The example I look to is St Maria of Paris. St Maria was a Russian nun in France during World War 2 who was eventually arrested and killed in a concentration camp for helping her priest forge baptismal documents for Jews. It is said that she remarked that if the Nazis came to her church looking for Jews, she would bring them a picture of the Blessed Virgin. I hope and pray that if I were in her position that I would have the strength and courage to forge baptisms to save lives and to be so bold as to bring soldiers the mother of God as a “Jew in hiding”. But I am not confident that I could be St Maria. None of us truly know what we could do until faced with the most extreme versions of what we are asked in our baptismal covenant: will you persevere in resisting evil, will you seek and serve Christ in all persons, loving your neighbor as yourself, and will you strive for justice and peace among all people, and respect the dignity of every human being? I don’t know that I can be sure that I will persevere in resisting evil, seek and serve, love and strive. But the answer is the same to all three questions: I will with God’s help. That doesn’t mean it will be easy. Far from it. That doesn’t mean it will be comfortable. Far from that, too. But we can start by simply being willing to be uncomfortable on the behalf of others. For how can we say we are respecting anyone’s dignity if we are unwilling to even be uncomfortable for them? How can we say we seek and serve the Christ, the God incarnate, in all persons if we don’t learn to stand up for them, as Peter learned. Peter might have denied Christ at the cross, but that’s not where Peter’s story ends. It was Peter who, after Pentecost, risked his life to do the Lord’s work, speaking boldly. It was Peter whose strength and courage helped the young Church in its questioning about its mission beyond the Jewish community. It was Peter who had the humility to admit a change of heart regarding baptism of Gentiles. And it was Peter who followed Jesus to his own cross. We, too, have the opportunity to be better. To not let our story end at “I don’t know him”, but instead to “repent, for the kingdom of heaven has drawn near”. To live as if the cross is not foolishness.

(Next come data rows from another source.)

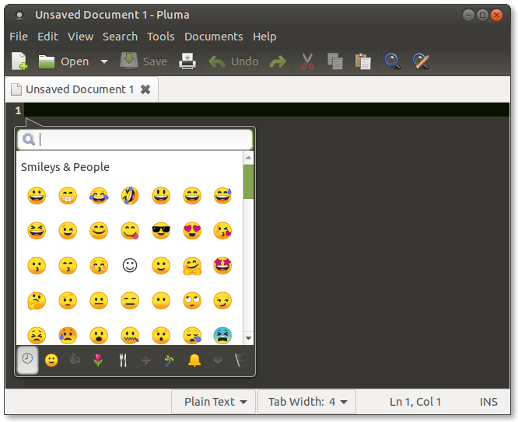Jump to the Food & Drink fork-knife category
This screenshot has height=422, width=518.
(122, 360)
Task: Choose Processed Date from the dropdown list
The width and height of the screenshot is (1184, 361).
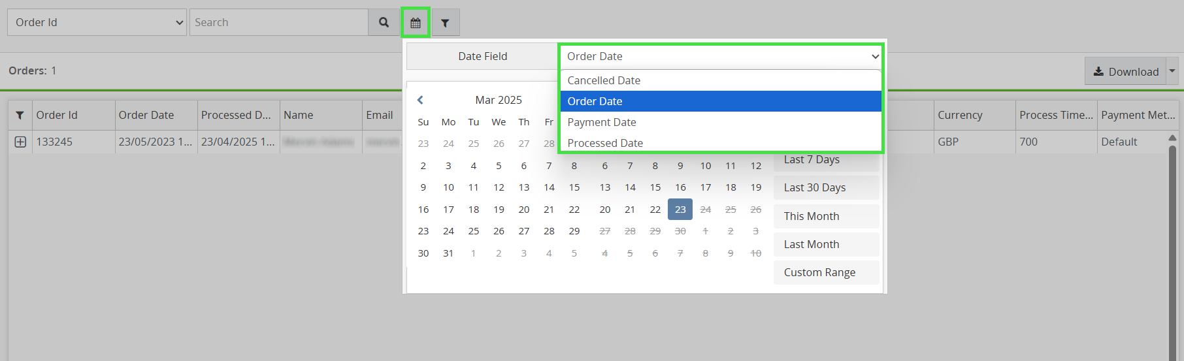Action: point(605,143)
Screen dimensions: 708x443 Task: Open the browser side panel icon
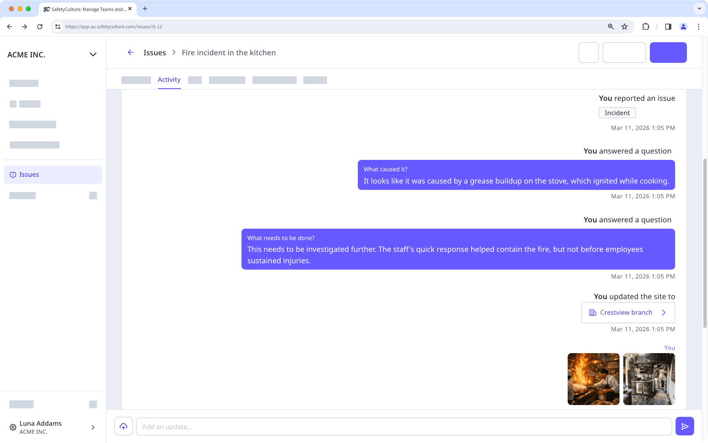[x=668, y=27]
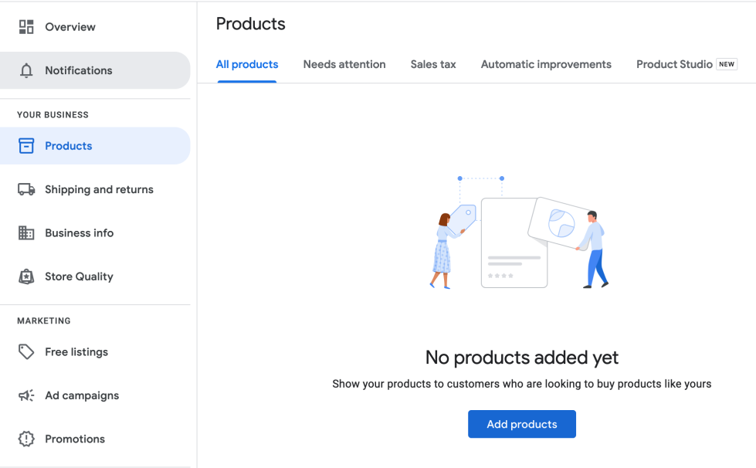Screen dimensions: 756x468
Task: Click the Free listings tag icon
Action: coord(26,352)
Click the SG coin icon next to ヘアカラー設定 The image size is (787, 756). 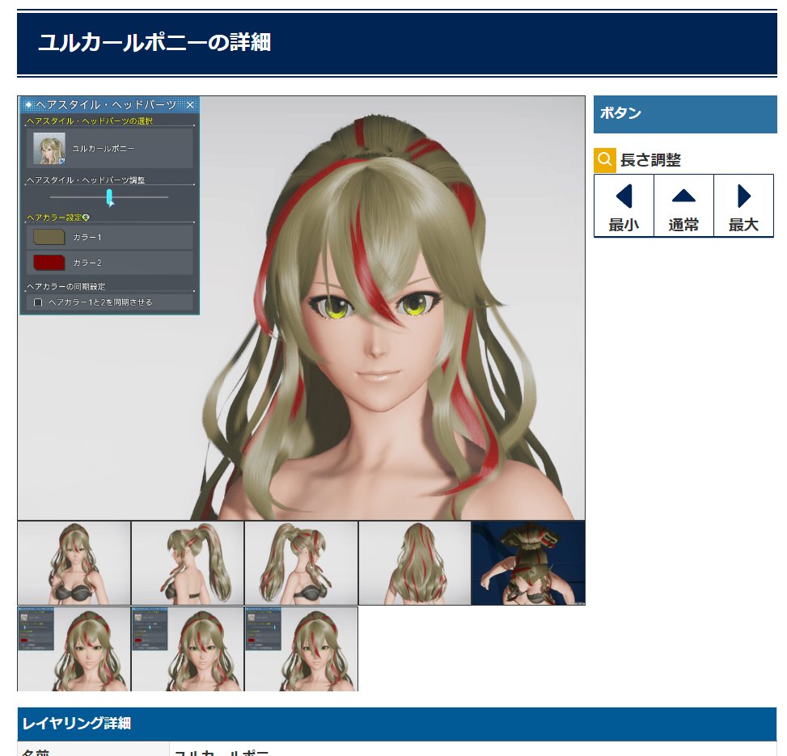pos(85,217)
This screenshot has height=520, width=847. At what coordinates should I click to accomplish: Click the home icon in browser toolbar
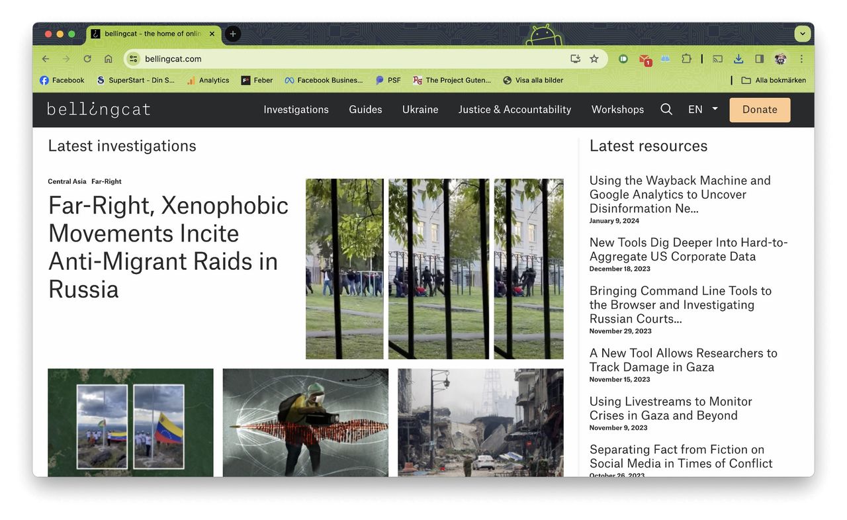point(109,59)
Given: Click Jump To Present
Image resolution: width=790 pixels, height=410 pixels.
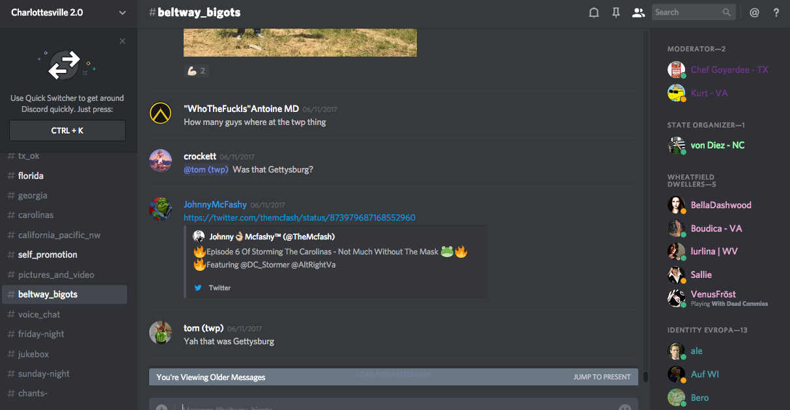Looking at the screenshot, I should [x=602, y=377].
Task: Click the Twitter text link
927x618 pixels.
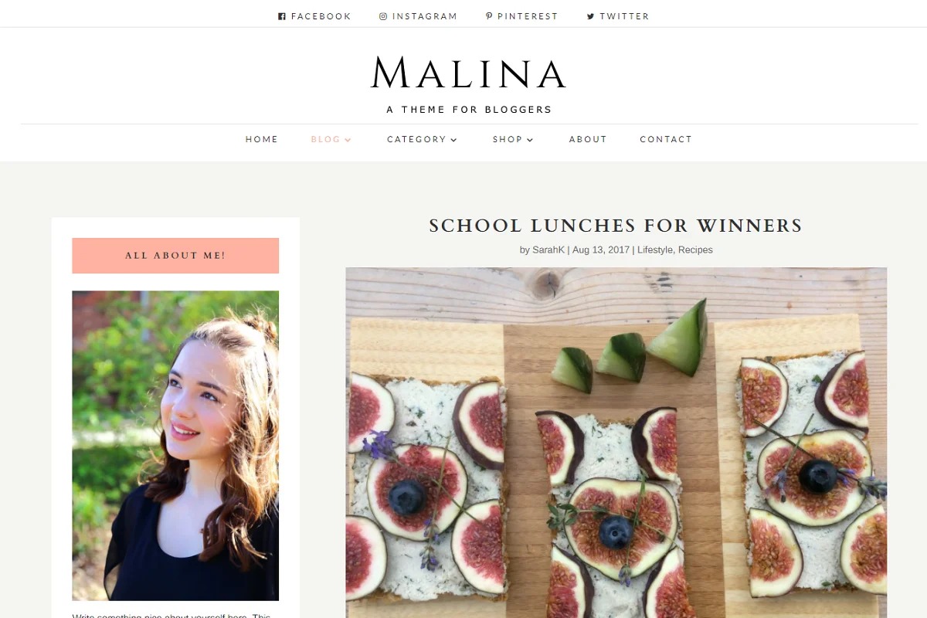Action: [x=624, y=16]
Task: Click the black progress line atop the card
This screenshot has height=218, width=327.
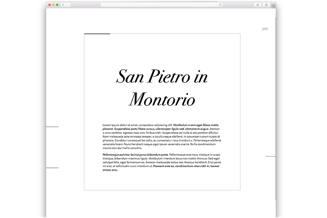Action: click(x=97, y=34)
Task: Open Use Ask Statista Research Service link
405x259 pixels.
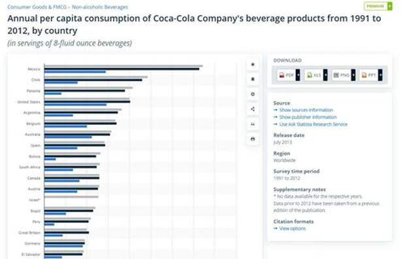Action: coord(314,124)
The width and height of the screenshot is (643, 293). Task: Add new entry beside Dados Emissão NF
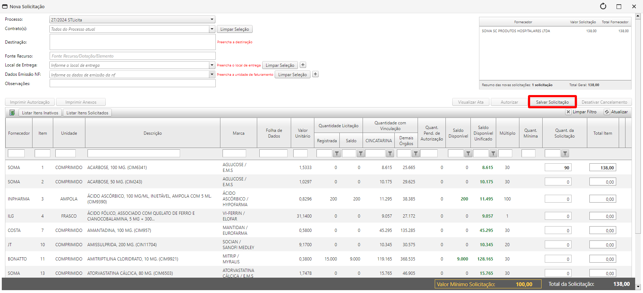click(315, 74)
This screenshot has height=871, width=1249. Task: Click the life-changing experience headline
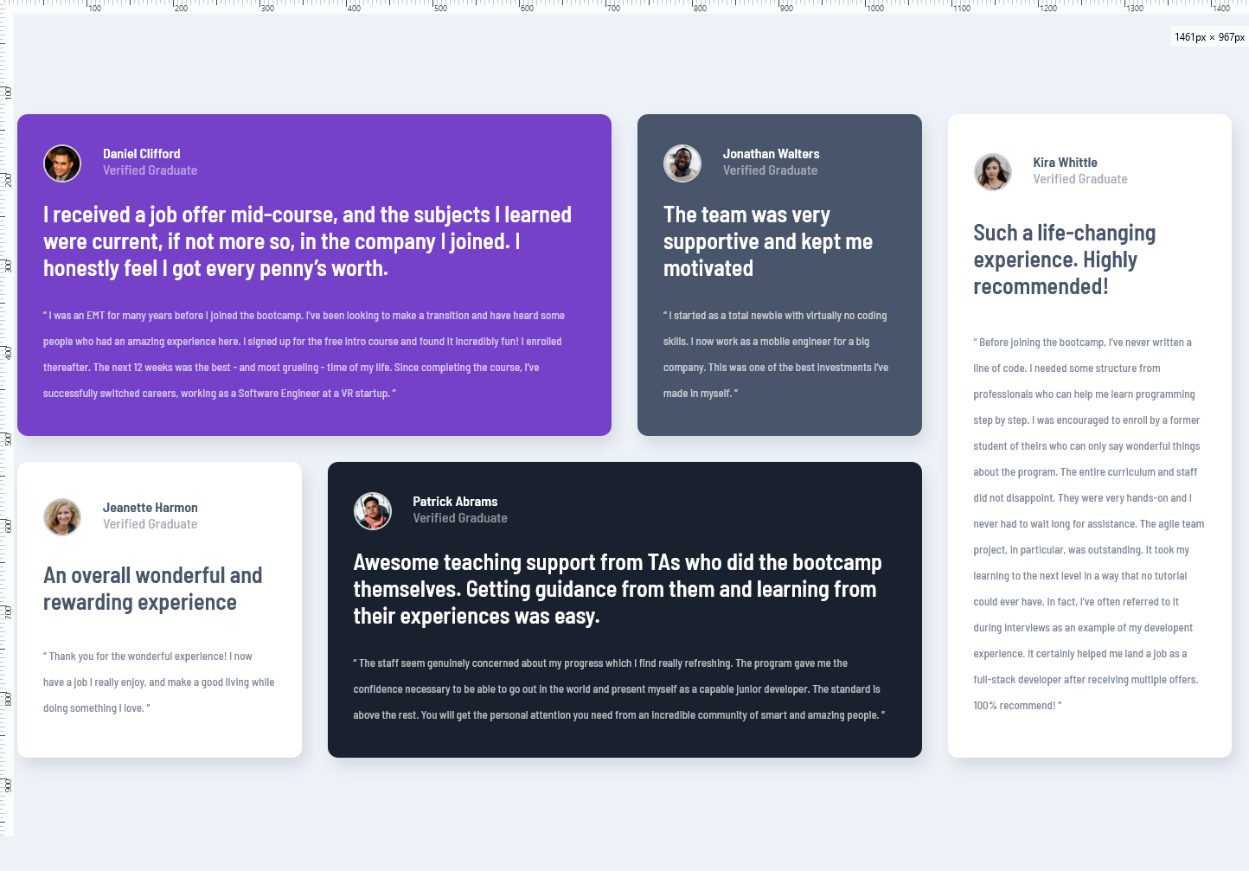[x=1064, y=258]
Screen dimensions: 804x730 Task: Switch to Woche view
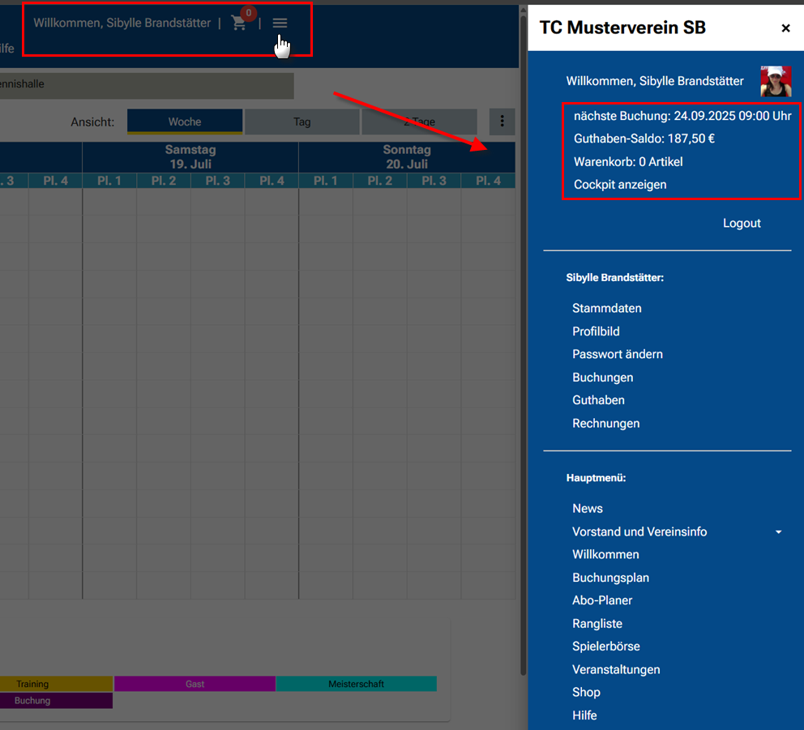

Performing artist Leslie Odom, Jr., probably best known for his role as Aaron Burr in Hamilton, says it this way: “When looking at the task we have before us as citizens we must handle our most troubling societal ills with the seriousness they deserve. The more serious the sickness, the less likely you are to find the cure over the counter. One’s (personal) commitment to risk or to ‘fail in the spectacular’ (as he points to in his book) is not a societal override key for sexism or homophobia or transphobia. Only our commitment to citizenship can do that. A collective commitment to compassion could do it.” I might add, a commitment to our baptismal covenant in Christian community, truly seeking to understand where others are coming from so that we can serve them as Jesus served us - “for the son of man came not to be served but to serve and to give his life as a ransom for many.” So that we can all have access to the road toward Christian Unity and may, as Jesus prayed, “all be one.” Amen.